Entries on finding words and elements:
════════════════

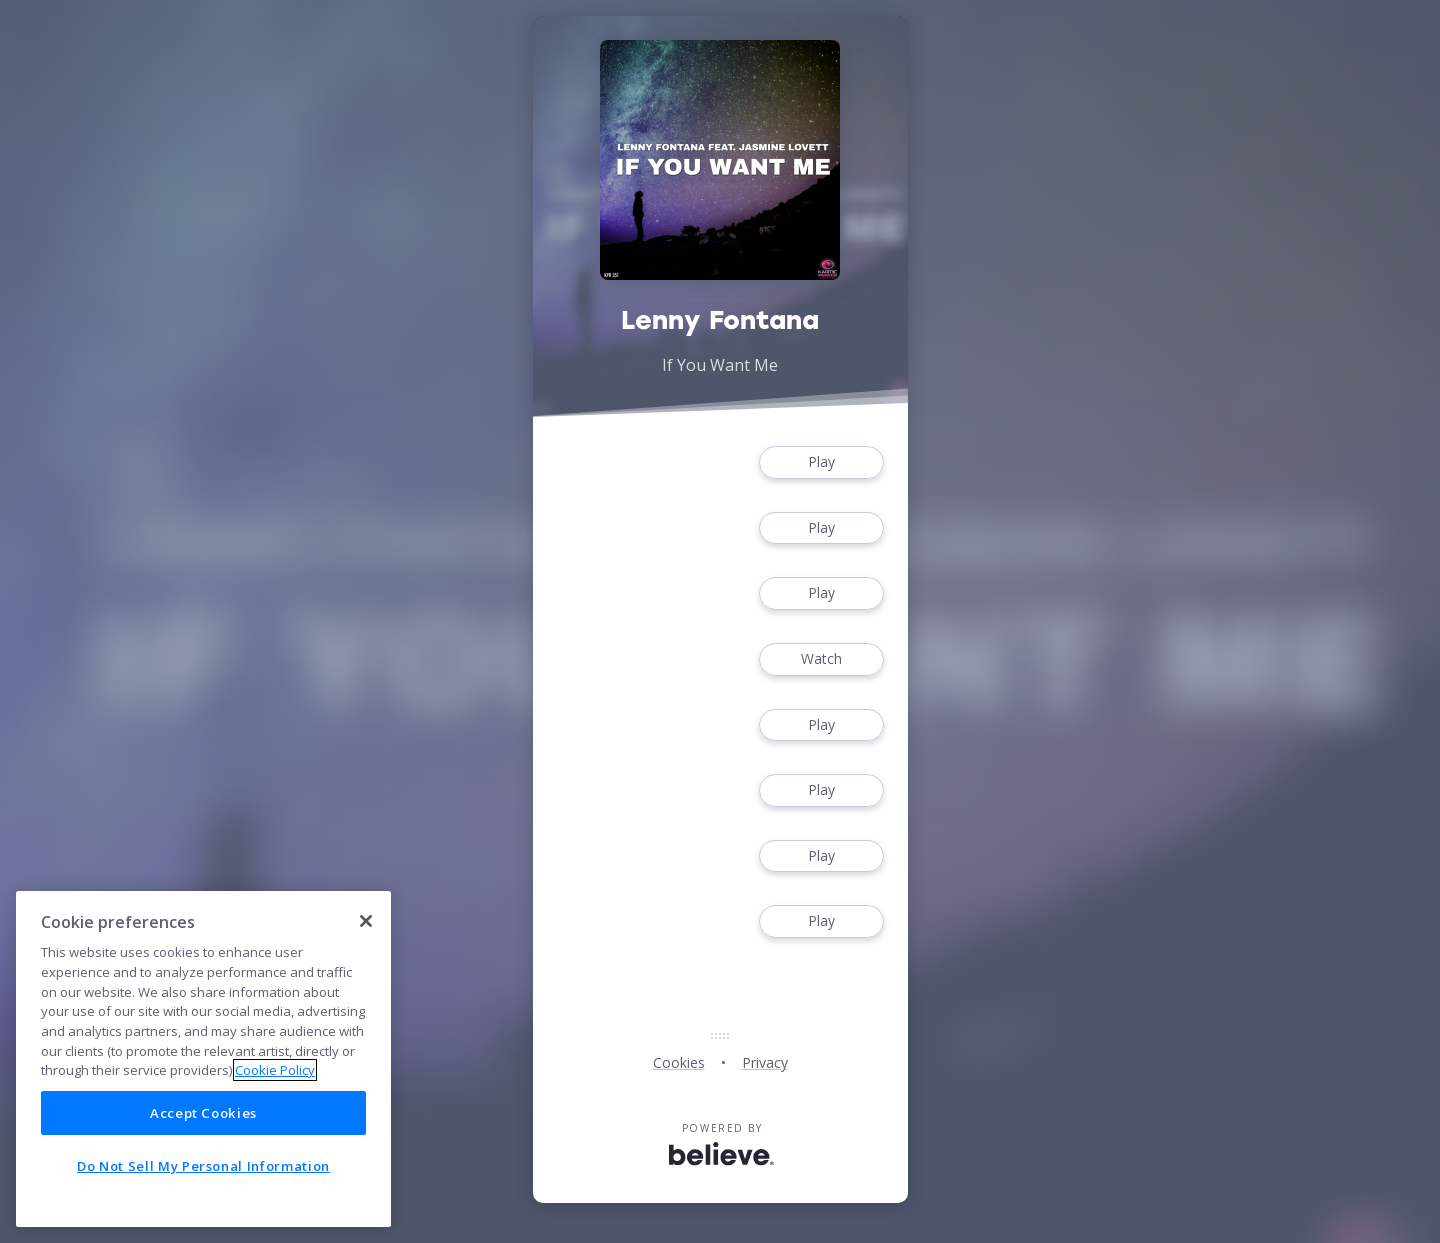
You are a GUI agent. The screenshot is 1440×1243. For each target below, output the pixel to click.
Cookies (679, 1062)
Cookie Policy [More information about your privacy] (275, 1070)
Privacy (765, 1062)
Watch (821, 659)
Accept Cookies (203, 1113)
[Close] (366, 921)
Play (821, 462)
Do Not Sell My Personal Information (203, 1166)
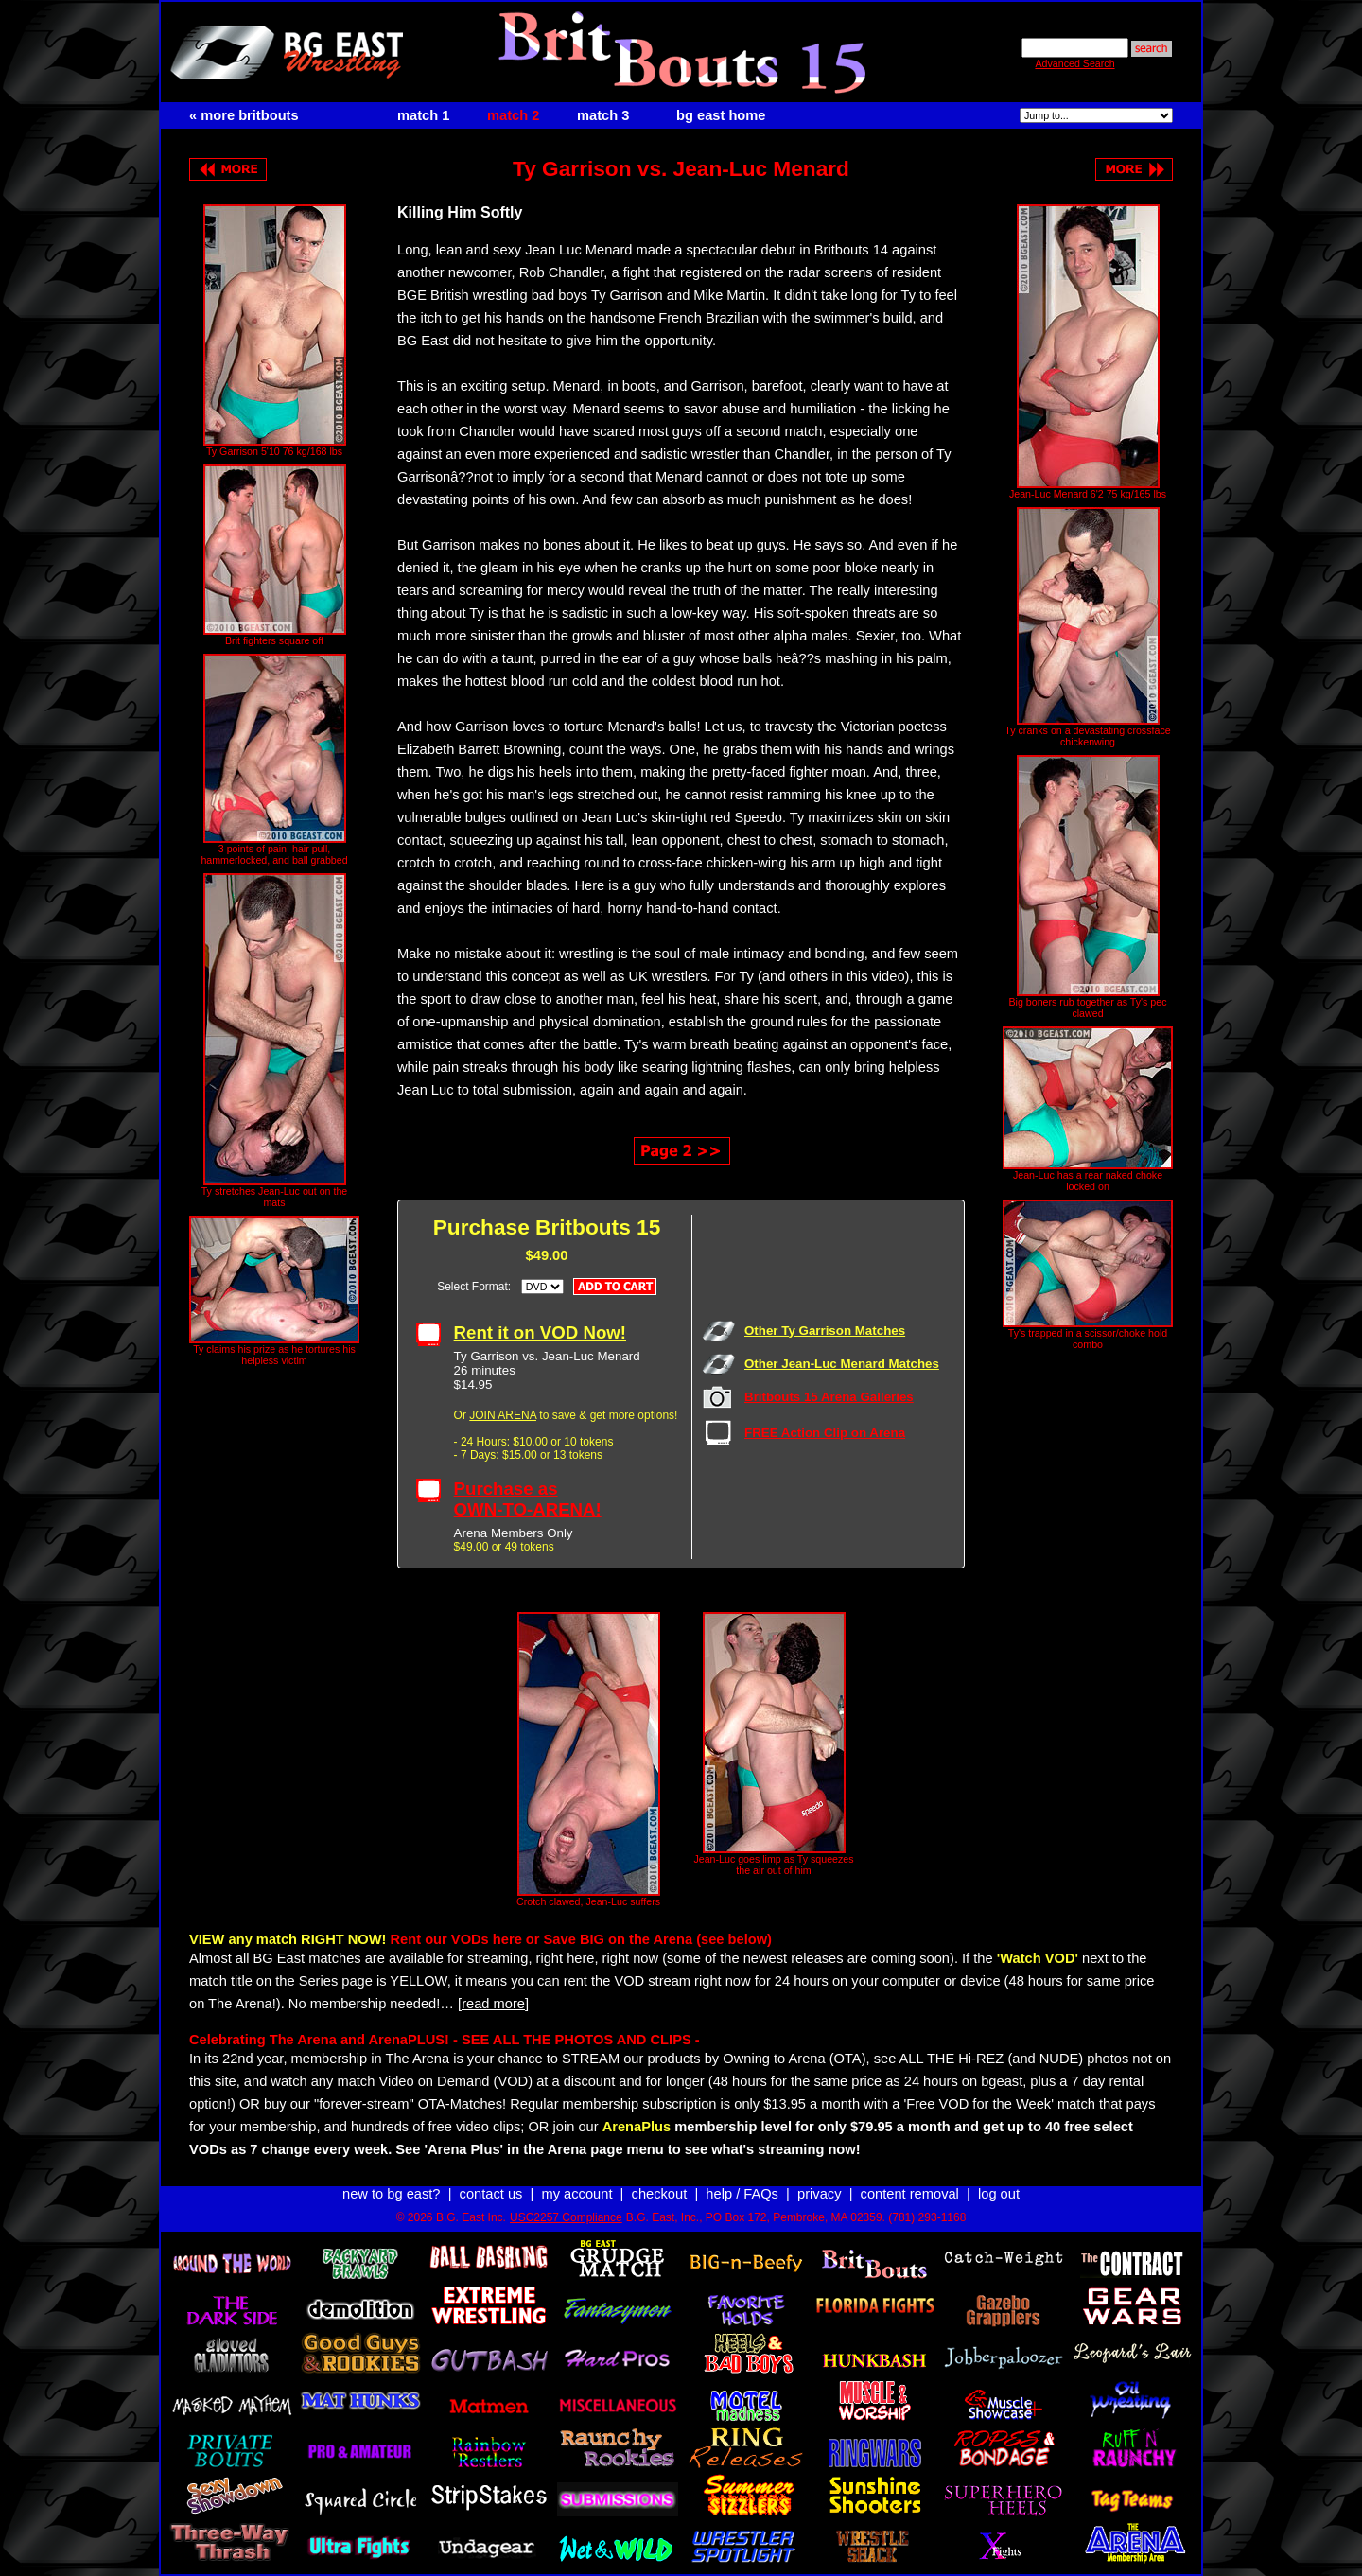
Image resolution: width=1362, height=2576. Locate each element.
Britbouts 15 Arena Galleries (829, 1397)
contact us (491, 2193)
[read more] (493, 2003)
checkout (660, 2193)
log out (999, 2193)
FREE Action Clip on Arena (824, 1433)
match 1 (423, 115)
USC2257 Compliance (566, 2217)
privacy (819, 2193)
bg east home (720, 115)
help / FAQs (742, 2193)
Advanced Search (1074, 63)
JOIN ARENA (502, 1415)
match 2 (513, 115)
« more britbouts (244, 115)
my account (577, 2193)
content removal (910, 2193)
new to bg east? (391, 2193)
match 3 (603, 115)
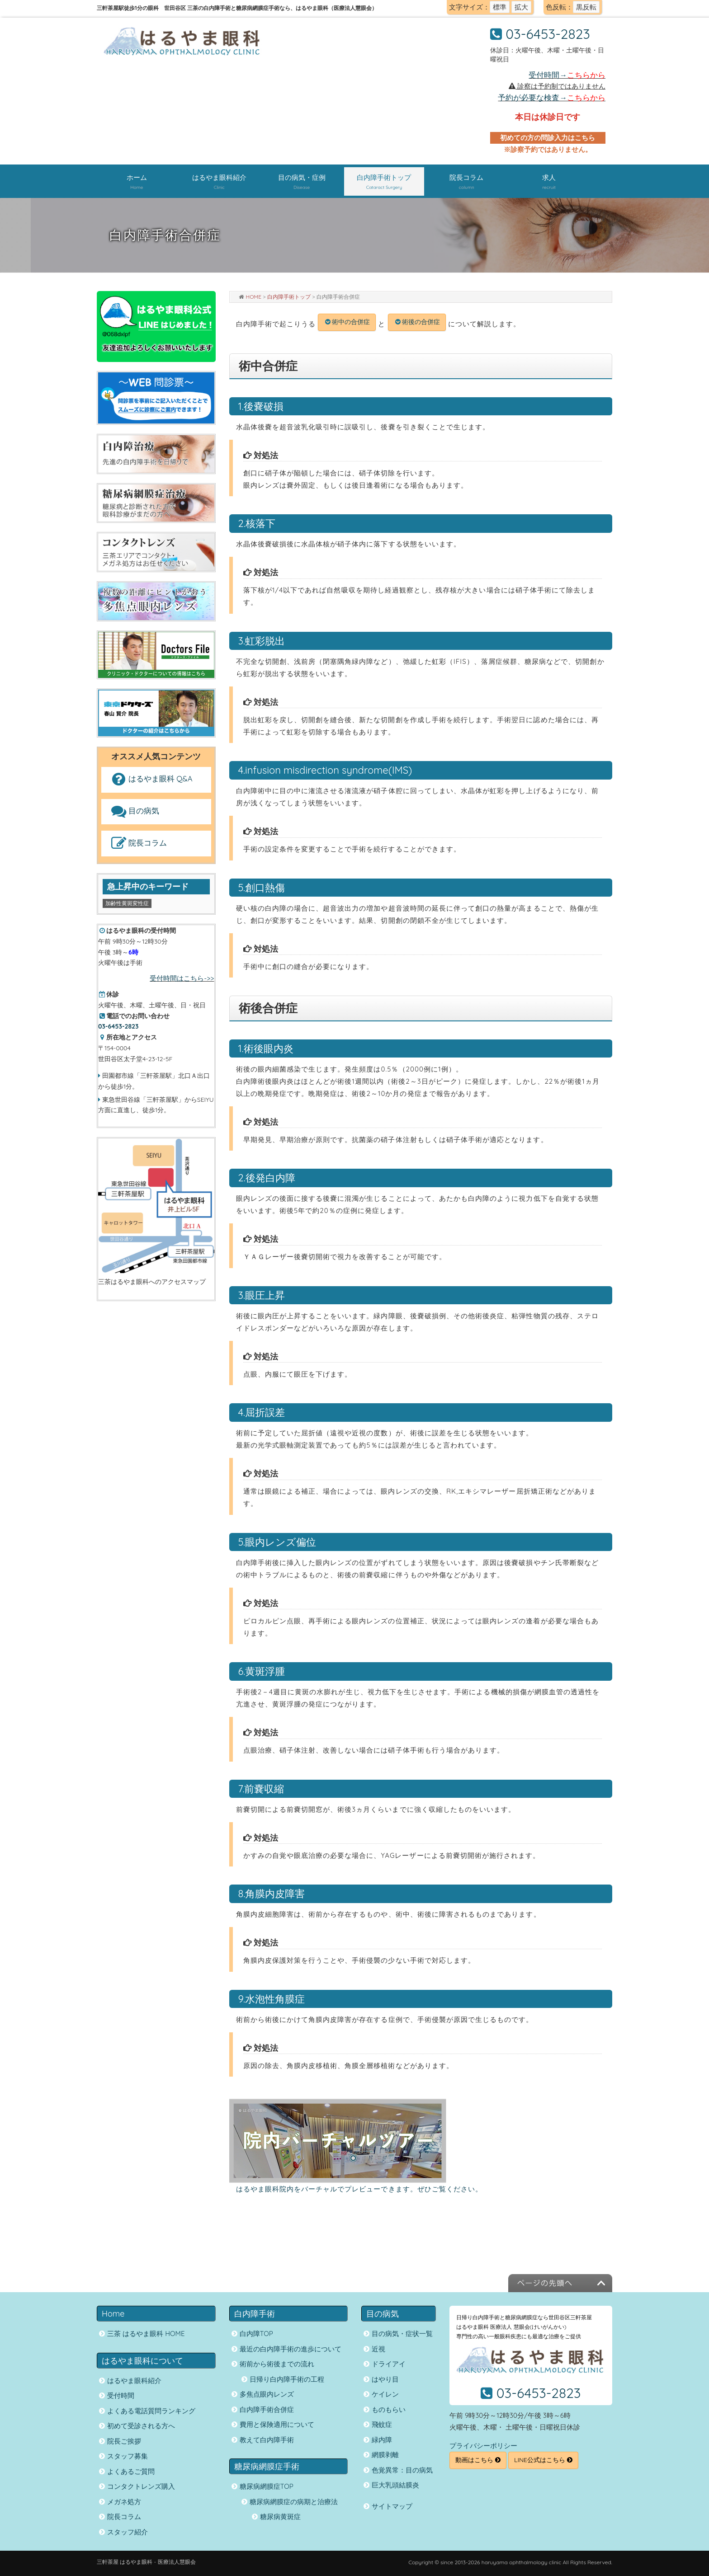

════════════════

Could you shift every coordinate in the records above by adding 20 to each of its numbers, then write all the lines out again with the requests included and the pictures left out?

Exercise response =
You are a GUI agent. The screenshot is 1440×1243. For each target below, output the pixel to click.
Cookies (699, 1082)
Cookie Policy [More information about your privacy] (295, 1090)
Privacy (785, 1082)
Watch (841, 679)
Accept Cookies (223, 1133)
[Close] (386, 941)
Play (841, 482)
Do Not Sell My Personal Information (223, 1186)
Image resolution: width=1362, height=2576. Locate each element.
Britbouts 15 Arena Galleries (849, 1417)
contact us (511, 2213)
[read more] (513, 2023)
checkout (680, 2213)
log out (1019, 2213)
FREE Action Clip on Arena (844, 1453)
match 1 (443, 135)
USC2257 Compliance (586, 2237)
privacy (839, 2213)
bg east home (740, 135)
help / FAQs (762, 2213)
Advanced Search (1094, 83)
JOIN ARENA (522, 1435)
match 2 (533, 135)
« more britbouts (264, 135)
my account (597, 2213)
content removal (930, 2213)
new to bg east? (411, 2213)
match 3 (623, 135)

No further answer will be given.